[Records from a data source]
[Start]
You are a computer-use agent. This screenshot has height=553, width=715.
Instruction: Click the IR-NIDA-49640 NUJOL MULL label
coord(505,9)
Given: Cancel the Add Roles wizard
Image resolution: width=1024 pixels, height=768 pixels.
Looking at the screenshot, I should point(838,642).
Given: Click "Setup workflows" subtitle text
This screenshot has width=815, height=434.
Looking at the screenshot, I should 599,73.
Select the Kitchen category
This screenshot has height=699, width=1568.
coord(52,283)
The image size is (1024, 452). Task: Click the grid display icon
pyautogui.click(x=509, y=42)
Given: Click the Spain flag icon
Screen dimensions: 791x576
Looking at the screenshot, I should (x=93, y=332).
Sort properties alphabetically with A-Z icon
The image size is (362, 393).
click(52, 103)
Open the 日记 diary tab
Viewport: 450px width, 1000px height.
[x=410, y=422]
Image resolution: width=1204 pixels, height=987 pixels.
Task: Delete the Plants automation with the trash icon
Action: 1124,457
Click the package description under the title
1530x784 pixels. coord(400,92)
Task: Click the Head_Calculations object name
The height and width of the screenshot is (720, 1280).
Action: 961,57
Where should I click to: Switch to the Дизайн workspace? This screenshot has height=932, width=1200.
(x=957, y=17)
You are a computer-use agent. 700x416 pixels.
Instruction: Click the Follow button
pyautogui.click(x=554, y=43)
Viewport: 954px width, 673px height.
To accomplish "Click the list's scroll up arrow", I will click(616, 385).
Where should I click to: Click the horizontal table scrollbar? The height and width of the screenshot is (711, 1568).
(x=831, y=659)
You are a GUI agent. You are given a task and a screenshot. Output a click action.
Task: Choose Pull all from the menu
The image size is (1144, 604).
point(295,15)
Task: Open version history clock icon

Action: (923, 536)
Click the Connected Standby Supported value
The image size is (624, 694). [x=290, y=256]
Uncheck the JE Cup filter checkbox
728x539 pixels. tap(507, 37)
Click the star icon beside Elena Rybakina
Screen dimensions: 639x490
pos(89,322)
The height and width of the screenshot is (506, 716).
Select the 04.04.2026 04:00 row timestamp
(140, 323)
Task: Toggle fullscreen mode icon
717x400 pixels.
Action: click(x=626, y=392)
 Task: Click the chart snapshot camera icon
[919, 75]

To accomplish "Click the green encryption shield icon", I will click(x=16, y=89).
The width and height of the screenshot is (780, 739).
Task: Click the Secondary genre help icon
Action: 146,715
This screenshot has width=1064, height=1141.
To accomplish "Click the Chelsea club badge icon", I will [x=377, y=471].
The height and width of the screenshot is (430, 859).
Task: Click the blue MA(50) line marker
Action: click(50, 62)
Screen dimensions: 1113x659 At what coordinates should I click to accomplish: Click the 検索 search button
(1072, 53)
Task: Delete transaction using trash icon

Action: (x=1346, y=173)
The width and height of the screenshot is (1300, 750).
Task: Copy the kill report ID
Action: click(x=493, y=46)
[End]
Copy out the records verbatim, beginning with the line that contains "You are a GUI" and continuing through the line that contains "Action: click(50, 62)", both included.

You are a GUI agent. You are given a task and a screenshot. Output a click action.
Task: Choose Pull all from the menu
The image size is (1144, 604).
point(295,15)
Task: Open version history clock icon

Action: (923, 536)
Click the Connected Standby Supported value
The image size is (624, 694). [x=290, y=256]
Uncheck the JE Cup filter checkbox
728x539 pixels. tap(507, 37)
Click the star icon beside Elena Rybakina
Screen dimensions: 639x490
pos(89,322)
The height and width of the screenshot is (506, 716).
Select the 04.04.2026 04:00 row timestamp
(140, 323)
Task: Toggle fullscreen mode icon
717x400 pixels.
Action: click(x=626, y=392)
 Task: Click the chart snapshot camera icon
[919, 75]

To accomplish "Click the green encryption shield icon", I will click(x=16, y=89).
The width and height of the screenshot is (780, 739).
Task: Click the Secondary genre help icon
Action: 146,715
This screenshot has width=1064, height=1141.
To accomplish "Click the Chelsea club badge icon", I will [x=377, y=471].
The height and width of the screenshot is (430, 859).
Task: Click the blue MA(50) line marker
Action: click(50, 62)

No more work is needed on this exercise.